#### Page excerpt

SWITZERLAND, MAY 10 – As the COVID-19 pandemic escalates in Northern Nigeria, there are fresh concerns that many Almajiris that have been sent packing from northern states are making their way to the south, possibly bringing the coronavirus with them.
Almajiri is a colloquial Hausa word that literarily means a male gender seeking Islamic knowledge. The Almajiri system practiced across the north for centuries, encourages parents to leave parental responsibilities to the attached Islamic school.
The Almajiris are children, usually from poor rural backgrounds, sent out from their hometowns to study Islamic learning with malammai, teachers of the Quran. Most of these children are usually recruited into the system as early as 3 years old. They learn about the Quran in Islamic schools run by malams and graduate when they are in their twenties.
Most malams were educated in the Almajiri system themselves, and do not receive a salary but depend financially on the alms of the community and the work of the Almajiris under them. The Almajiri system feeds into the Hausa-Islamic practice of ’Sadaka’, in which rich people who seek divine reward and protection give alms to the poor.
Despite the cultural significance of this practice, it breeds homeless children dependent on begging to survive and this makes them exceptionally vulnerable to imbibing extreme religious ideas. Many scholars have blamed the radical ideology that breeds terrorism in Nigeria on the Almajiri system. With the escalation of the COVID-19 pandemic in Northern Nigeria, the Almajiri have become extremely vulnerable. Homeless, poor, rejected, lacking parental care and with nowhere to go during lockdowns, they have become easy conduits for the coronavirus. Consequently, State governments began to round them up and repatriate them in droves; but to where?

########
#### Records supplied

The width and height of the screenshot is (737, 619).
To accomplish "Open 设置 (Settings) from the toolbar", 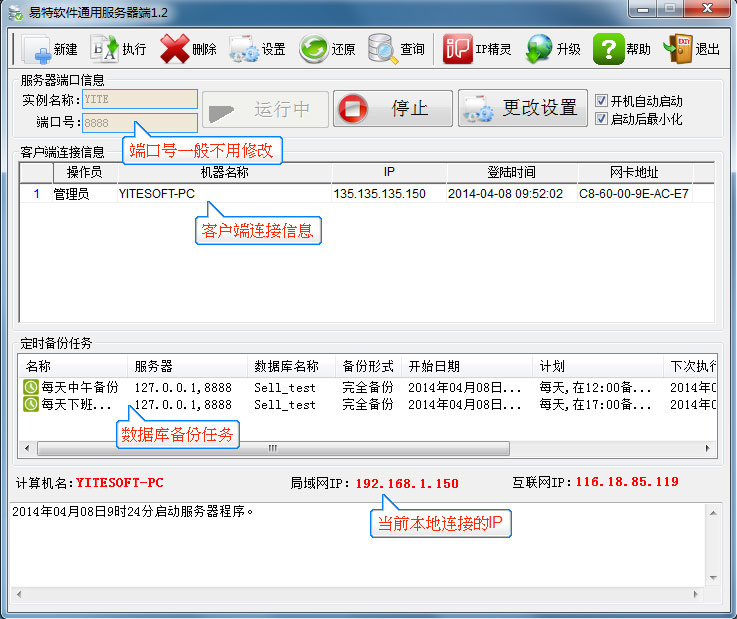I will (x=244, y=49).
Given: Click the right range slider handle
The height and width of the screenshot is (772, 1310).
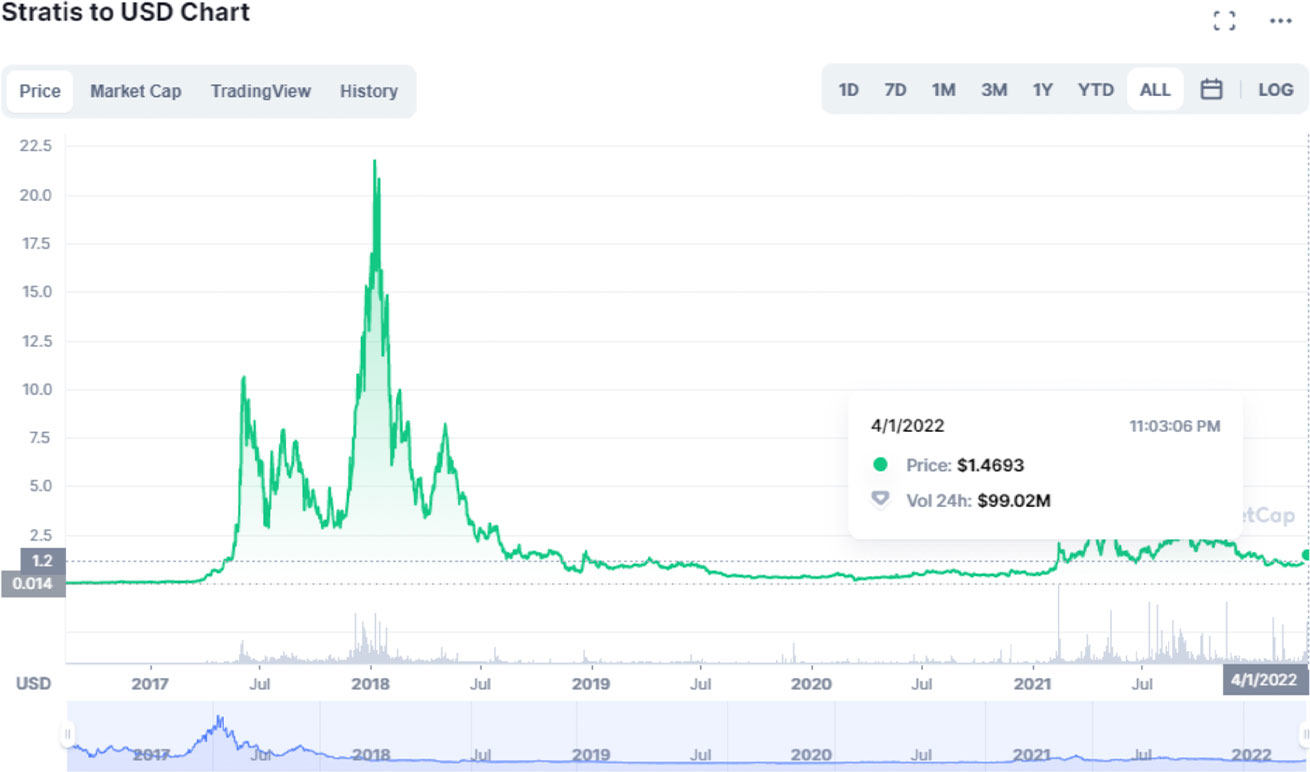Looking at the screenshot, I should (1305, 735).
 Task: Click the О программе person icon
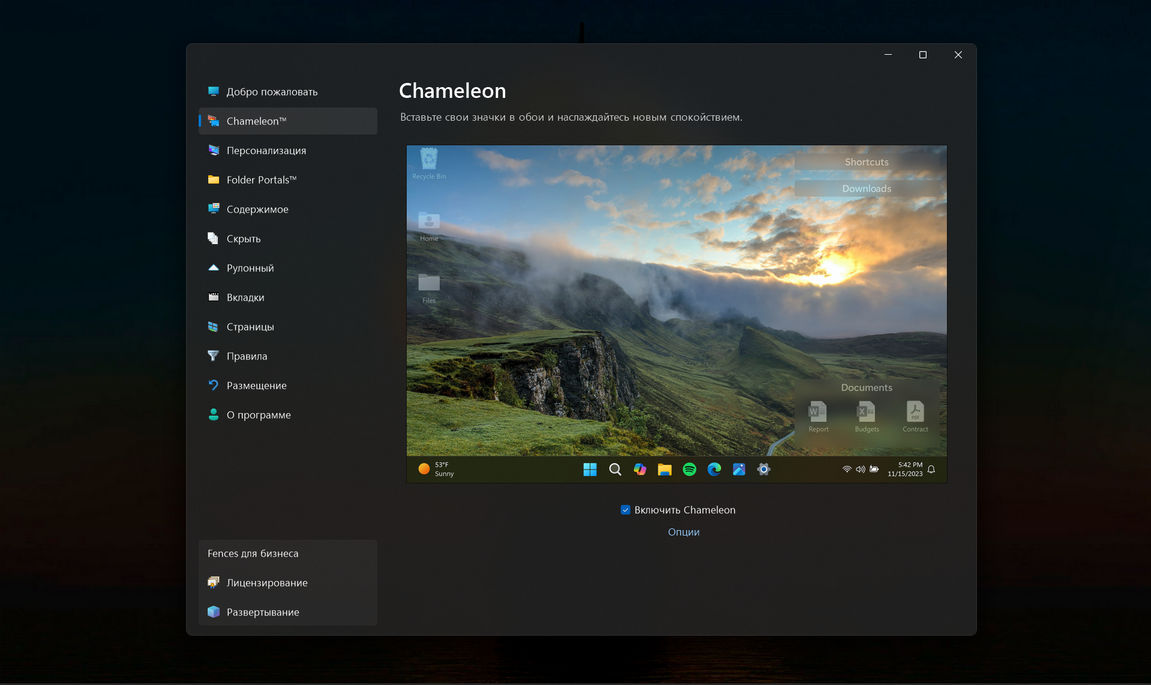click(x=213, y=415)
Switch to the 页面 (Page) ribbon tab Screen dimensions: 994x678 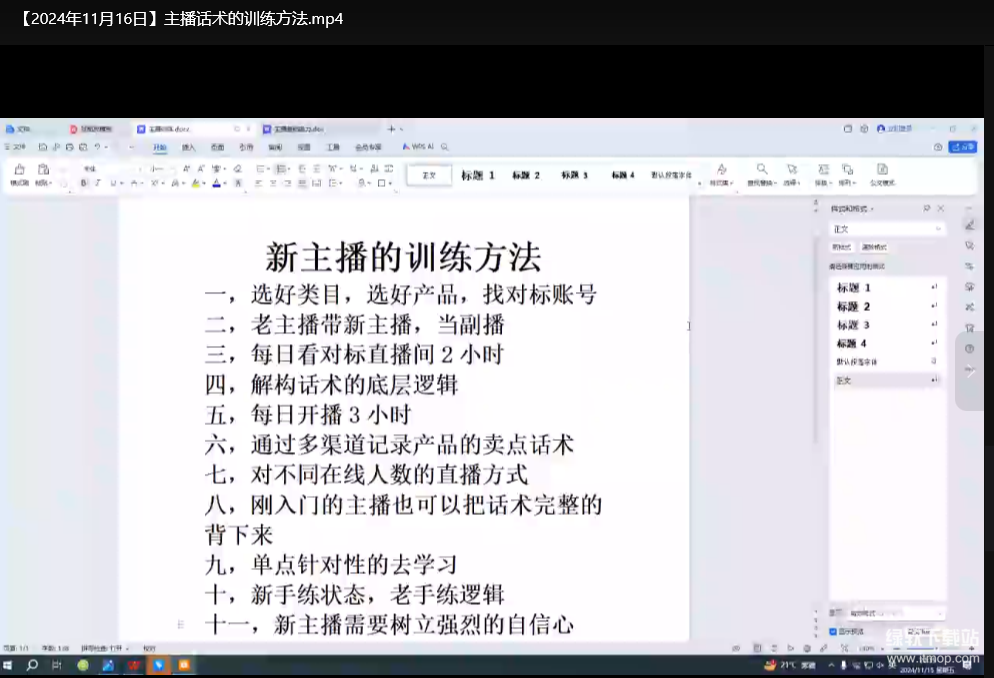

########

--- Exercise set ---
1 - In the article on the Almajiri system in Northern Nigeria, how early are most children recruited into the system?
2 - Continue the article on the Almajiri system and COVID-19 in Northern Nigeria, starting after its final question.

--- Answers to each task ---
1 - As early as 3 years old.

2 -
Asthey battle to contain the spread of the coronavirus, Northern states have repatriated hundreds of Almajiris into neighbouring states that are not prepared to take them.
Today’s Echo gathers that Kano State government repatriated 607 Almajiris back to Jigawa State on April 22. Gombe followed four days later by repatriating 69 of them.
Jigawa currently keeps over a thousand Almajiri children repatriated from other states. By May 08, 40 of the children repatriated to Jigawa from Kano had tested positive to the coronavirus. A dangerous trend also emerged when it was discovered that some of the children had escaped from where they were being kept. In Kaduna State as many as 59 Almajiri children who recently returned from Kano State have tested positive for the virus.
Rejected and hounded in their primary bases in the North, many Almajiris have headed south. Historically, the southern part of the country is seen as generally more prosperous than the north due to its closeness to the sea and a more educated population.
A few days ago, the Abia State Security agents led by the Commissioner for Homeland Security, Prince Dan Okoli, intercepted several Almajiris hidden in cattle trucks at Enugu-Abia border, along the Enugu – Aba Highway. Enugu, another South-Eastern state has beefed up security at its boundaries with northern states.
In Cross-River, a Southern state that has nor recorded any case of the virus, government announced on May 6, that it had intercepted and sent back five trucks with goods and Almajiri children at the same Gakem-Benue border. Few days later on Saturday, May 09 the Cross-River government intercepted and sent back another set of trucks carrying no fewer than 30 Almajiri children at the same border of the state.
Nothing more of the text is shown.